Alexander yang tubuhnya dikuasai Lou, hanya dapat melihat tubuhnya bergerak sendiri. Otaknya kelhilangan daya kontrol pada tubuhnya, hanya matanya yang masih melihat kejadian di depannya.
Alexander merasa kasihan pada Fiona. Sungguh dia tak ingin kejadian ini menimpa gadis tak bersalah itu. Namun hanya ini satu-satunya cara agar dia dapat membalas dendam pada Adolfo.
******AVH******
Alexander terbangun dari tidurnya karena matahari masuk menyilaukan matanya. Bayangan samar sesosok tubuh duduk di pinggir ranjang mulai jelas setelah Alex mengerjapkan mata beberapa kali untuk mencari fokus pandangan.
"Kau sudah bangun Alexander?"
"Fiona?!" Alex terkejut melihat Fiona yang duduk mengenakan jeans dan tanktop hitam sedang menggosok pistol berwarna hitam berhiaskan ukiran berwarna emas dengan secarik kain putih.
"Aku sudah tahu apa yang kau alami... Lou menyuruhku membantumu," kata Fiona tanpa memandang Alex yang masih keheranan.
"Tapi kau..." suara Alex terhenti begitu telunjuk Fiona menempel di bibirnya.
"Lou... dia membuatku memiliki kemampuan setara denganmu, kini aku juga bisa memburu
nosferatu."
"Tapi ini urusanku, kau tak udah ikut campur," kata Alex.
"Kau mengadakan perjanjian dengan Lou dan aku adalah solusi yang dia berikan... kalau kau ingin membunuh Adolfo, kau harus menerima bantuanku... itu terserah kau saja," Fiona tersenyum pada Alexander.

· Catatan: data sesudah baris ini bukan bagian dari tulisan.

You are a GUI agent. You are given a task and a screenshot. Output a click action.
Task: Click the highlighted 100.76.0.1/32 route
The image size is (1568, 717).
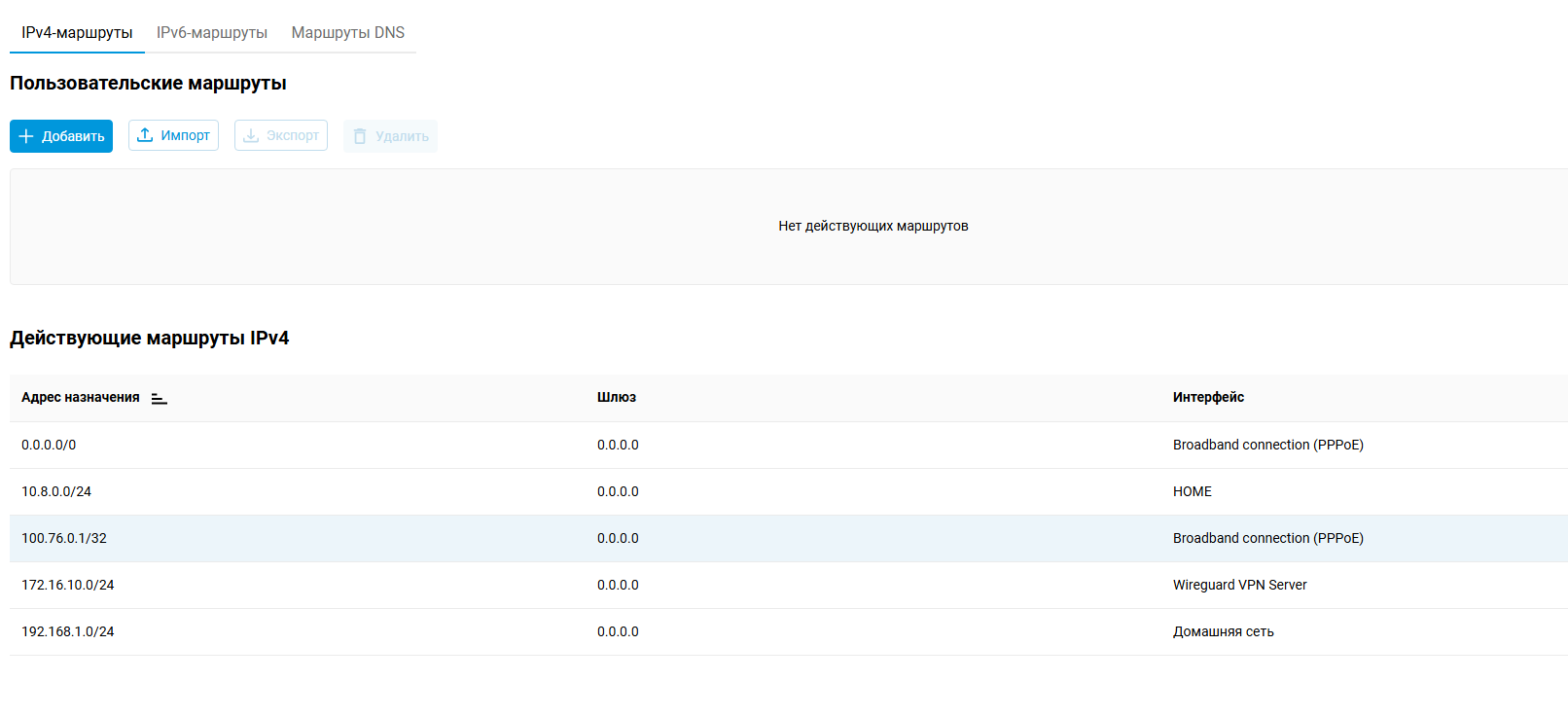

Alexander sekilas melihat senyum Fiona berubah. Bukan senyum gadis remaja polos yang dia temui beberapa waku lalu. Dengan eye shadow hitam menghias garis matanya, ditambah lipstik hitam terpoles di bibirnya, senyuman Fiona sekarang lebih mirip dengan senyuman Lou.